Pesquisa mostra que técnicas de respiração, meditação e atenção plena funcionam melhor que desabafos explosivos
Botar a raiva para fora é a melhor solução? Descubra

Uma revisão científica publicada na revista Clinical Psychology Review apresentou novos dados sobre como lidar com a raiva. O trabalho reuniu informações de 154 estudos, com 184 grupos independentes e mais de 10 mil participantes, analisando atividades que aumentam ou reduzem a excitação emocional. O resultado foi claro: em vez de liberar a raiva por meio de explosões, o mais eficaz é acalmar o corpo e reduzir a agitação fisiológica.

Segundo os pesquisadores da Universidade Estadual de Ohio, a crença popular de que gritar, socar objetos ou escrever mensagens furiosas ajudaria a aliviar o sentimento é, na verdade, um mito. Essas práticas apenas reforçam o ciclo de irritação e podem trazer impactos negativos para a saúde mental coletiva.

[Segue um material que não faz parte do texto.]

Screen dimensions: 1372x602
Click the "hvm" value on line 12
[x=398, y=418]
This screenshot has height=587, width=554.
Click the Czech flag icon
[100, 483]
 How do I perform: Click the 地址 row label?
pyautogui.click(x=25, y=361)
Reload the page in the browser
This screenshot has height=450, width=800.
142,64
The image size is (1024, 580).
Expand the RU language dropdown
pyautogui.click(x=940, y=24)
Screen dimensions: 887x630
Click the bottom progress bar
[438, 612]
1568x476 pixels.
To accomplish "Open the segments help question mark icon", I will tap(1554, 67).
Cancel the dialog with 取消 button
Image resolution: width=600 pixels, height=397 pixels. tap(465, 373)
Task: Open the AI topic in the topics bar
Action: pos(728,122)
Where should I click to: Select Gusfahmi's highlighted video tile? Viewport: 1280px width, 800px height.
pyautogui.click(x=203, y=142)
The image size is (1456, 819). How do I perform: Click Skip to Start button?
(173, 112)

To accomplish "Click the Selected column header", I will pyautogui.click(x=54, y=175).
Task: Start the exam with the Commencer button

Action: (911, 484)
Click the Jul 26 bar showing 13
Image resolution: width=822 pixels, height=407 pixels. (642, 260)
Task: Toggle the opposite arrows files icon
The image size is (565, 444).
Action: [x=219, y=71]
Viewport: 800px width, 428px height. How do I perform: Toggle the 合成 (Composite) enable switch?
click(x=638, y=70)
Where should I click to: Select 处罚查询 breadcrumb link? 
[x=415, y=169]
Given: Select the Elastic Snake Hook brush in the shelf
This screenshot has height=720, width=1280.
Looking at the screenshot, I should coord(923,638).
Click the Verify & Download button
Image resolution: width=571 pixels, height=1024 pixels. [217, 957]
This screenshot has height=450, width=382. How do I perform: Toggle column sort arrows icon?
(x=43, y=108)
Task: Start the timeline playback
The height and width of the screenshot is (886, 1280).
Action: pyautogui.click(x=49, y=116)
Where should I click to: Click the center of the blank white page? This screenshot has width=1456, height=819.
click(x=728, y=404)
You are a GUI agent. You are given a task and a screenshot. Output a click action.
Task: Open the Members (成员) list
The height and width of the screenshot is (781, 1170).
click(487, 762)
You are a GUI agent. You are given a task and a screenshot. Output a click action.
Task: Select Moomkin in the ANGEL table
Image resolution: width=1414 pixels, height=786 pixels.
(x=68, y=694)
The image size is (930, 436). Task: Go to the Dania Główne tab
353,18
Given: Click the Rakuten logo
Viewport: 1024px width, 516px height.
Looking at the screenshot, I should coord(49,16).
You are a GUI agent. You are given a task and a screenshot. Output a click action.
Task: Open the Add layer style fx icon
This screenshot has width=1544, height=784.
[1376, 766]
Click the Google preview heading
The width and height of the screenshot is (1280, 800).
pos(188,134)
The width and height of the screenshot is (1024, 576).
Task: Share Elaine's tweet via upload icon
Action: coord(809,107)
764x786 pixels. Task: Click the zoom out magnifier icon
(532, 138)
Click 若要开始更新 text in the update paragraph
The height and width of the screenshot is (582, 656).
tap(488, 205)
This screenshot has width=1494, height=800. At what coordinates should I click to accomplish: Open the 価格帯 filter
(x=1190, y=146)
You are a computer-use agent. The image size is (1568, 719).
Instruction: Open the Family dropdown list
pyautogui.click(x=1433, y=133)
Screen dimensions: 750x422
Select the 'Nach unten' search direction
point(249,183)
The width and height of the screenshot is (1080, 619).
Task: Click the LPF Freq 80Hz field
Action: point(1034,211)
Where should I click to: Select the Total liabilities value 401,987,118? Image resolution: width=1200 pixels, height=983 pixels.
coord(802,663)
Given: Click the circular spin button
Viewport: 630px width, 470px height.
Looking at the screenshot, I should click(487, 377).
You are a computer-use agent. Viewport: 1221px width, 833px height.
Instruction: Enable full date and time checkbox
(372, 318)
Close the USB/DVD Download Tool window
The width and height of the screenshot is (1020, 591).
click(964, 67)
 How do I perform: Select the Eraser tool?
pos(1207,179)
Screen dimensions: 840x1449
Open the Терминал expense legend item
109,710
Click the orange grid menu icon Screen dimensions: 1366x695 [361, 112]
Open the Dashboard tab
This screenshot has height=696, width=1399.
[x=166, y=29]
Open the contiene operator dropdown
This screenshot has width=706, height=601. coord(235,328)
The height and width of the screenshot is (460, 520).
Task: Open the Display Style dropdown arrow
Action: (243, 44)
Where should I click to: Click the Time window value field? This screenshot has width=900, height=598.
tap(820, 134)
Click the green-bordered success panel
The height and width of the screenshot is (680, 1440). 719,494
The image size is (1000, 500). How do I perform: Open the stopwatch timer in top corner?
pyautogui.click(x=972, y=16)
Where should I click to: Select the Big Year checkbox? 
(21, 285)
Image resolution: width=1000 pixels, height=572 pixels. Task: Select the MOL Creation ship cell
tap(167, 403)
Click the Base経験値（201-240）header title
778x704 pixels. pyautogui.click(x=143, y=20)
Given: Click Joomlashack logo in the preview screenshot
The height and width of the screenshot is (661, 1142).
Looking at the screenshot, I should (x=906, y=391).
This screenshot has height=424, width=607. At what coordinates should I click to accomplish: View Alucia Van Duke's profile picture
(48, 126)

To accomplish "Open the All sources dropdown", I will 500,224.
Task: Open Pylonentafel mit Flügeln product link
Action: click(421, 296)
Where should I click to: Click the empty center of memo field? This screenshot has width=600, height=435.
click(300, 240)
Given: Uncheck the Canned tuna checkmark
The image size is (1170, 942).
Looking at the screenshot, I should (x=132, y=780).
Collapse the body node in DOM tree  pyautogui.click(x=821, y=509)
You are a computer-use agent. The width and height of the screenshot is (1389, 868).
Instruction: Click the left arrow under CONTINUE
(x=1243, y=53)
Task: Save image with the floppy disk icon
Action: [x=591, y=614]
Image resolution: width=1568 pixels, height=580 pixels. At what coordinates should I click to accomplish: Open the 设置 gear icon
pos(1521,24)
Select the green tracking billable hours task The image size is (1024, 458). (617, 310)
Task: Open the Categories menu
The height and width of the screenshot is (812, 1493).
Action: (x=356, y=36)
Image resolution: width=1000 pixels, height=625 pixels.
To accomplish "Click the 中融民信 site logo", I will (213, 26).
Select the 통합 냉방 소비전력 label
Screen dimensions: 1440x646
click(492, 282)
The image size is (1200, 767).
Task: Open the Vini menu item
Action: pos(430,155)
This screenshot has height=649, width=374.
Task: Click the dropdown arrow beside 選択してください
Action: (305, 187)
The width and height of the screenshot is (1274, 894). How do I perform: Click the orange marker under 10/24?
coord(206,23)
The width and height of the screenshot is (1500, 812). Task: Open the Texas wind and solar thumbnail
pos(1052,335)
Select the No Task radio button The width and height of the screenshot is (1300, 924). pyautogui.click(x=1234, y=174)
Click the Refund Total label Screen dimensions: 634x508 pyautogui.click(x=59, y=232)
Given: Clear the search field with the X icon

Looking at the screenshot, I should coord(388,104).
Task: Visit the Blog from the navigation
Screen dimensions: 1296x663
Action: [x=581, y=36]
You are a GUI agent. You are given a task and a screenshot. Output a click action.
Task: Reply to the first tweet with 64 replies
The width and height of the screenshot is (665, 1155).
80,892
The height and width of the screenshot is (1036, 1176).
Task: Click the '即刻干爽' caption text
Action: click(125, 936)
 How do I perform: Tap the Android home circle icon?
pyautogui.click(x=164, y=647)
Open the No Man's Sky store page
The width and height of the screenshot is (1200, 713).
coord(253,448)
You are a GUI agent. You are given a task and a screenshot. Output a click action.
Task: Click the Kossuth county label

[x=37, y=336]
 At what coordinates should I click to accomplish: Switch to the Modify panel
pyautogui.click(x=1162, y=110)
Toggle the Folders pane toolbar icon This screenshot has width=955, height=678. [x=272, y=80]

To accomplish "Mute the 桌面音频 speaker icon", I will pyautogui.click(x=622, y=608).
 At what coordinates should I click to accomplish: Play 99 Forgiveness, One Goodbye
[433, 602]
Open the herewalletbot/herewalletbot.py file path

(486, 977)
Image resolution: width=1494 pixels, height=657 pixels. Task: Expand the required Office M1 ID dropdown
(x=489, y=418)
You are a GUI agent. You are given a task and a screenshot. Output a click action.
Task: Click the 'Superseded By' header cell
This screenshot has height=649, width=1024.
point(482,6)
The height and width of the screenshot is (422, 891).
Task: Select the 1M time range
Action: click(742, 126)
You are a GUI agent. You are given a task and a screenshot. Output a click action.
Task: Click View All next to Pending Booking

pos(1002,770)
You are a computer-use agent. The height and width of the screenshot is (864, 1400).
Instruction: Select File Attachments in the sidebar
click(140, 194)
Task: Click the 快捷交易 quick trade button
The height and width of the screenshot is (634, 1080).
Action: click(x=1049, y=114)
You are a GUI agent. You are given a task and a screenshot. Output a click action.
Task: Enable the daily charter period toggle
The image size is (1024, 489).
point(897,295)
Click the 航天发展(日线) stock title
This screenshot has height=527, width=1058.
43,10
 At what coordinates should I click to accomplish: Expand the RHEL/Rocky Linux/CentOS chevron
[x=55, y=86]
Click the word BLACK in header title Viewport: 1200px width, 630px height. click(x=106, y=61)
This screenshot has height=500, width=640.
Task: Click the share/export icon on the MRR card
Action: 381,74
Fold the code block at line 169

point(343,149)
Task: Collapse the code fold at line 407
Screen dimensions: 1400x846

O que a ciência descobriu sobre a raiva

O estudo apontou “que a redução da excitação fisiológica pode efetivamente reduzir a raiva e a agressividade, enquanto o seu aumento não”. Isso não significa, no entanto, que a raiva deva ser reprimida ou ignorada. A orientação é compreender as causas, validar a emoção e buscar soluções para o problema, sem se prender a ruminações destrutivas.

De acordo com os pesquisadores, estratégias que reduzem a excitação — como respiração profunda, relaxamento muscular, atenção plena, ioga e meditação — mostraram-se eficazes tanto em experimentos de laboratório quanto na vida real. O levantamento reuniu diferentes perfis de participantes, incluindo universitários, pessoas comuns, indivíduos com histórico criminal e pessoas com deficiências.

A conclusão contraria décadas de crença no chamado efeito catarse. “Eu queria desmascarar toda a teoria de expressar raiva como forma de lidar com isso”, explicou Sophie Kjærvik, primeira autora da pesquisa.

Atividades que aumentam a excitação fisiológica, como corrida, ciclismo ou boxe, apresentaram resultados inconsistentes. Segundo os dados, em alguns casos ajudavam, em outros pioravam, mas no geral não eram eficazes. Até mesmo espaços criados para extravasar emoções, como as chamadas “salas de raiva”, inspiraram parte da análise.

Caminhos mais acessíveis para controlar emoções

Os autores ressaltaram que, embora abordagens cognitivas continuem relevantes para mudar pensamentos e interpretações, nem todos respondem bem a esse tipo de terapia. Por isso, as técnicas calmantes aparecem como alternativas simples e eficientes.

A boa notícia, disse Kjærvik, é que “você não precisa necessariamente marcar uma consulta com um terapeuta cognitivo-comportamental para lidar com a raiva. Você pode baixar um aplicativo gratuito em seu celular ou encontrar um vídeo do YouTube se precisar de orientação”.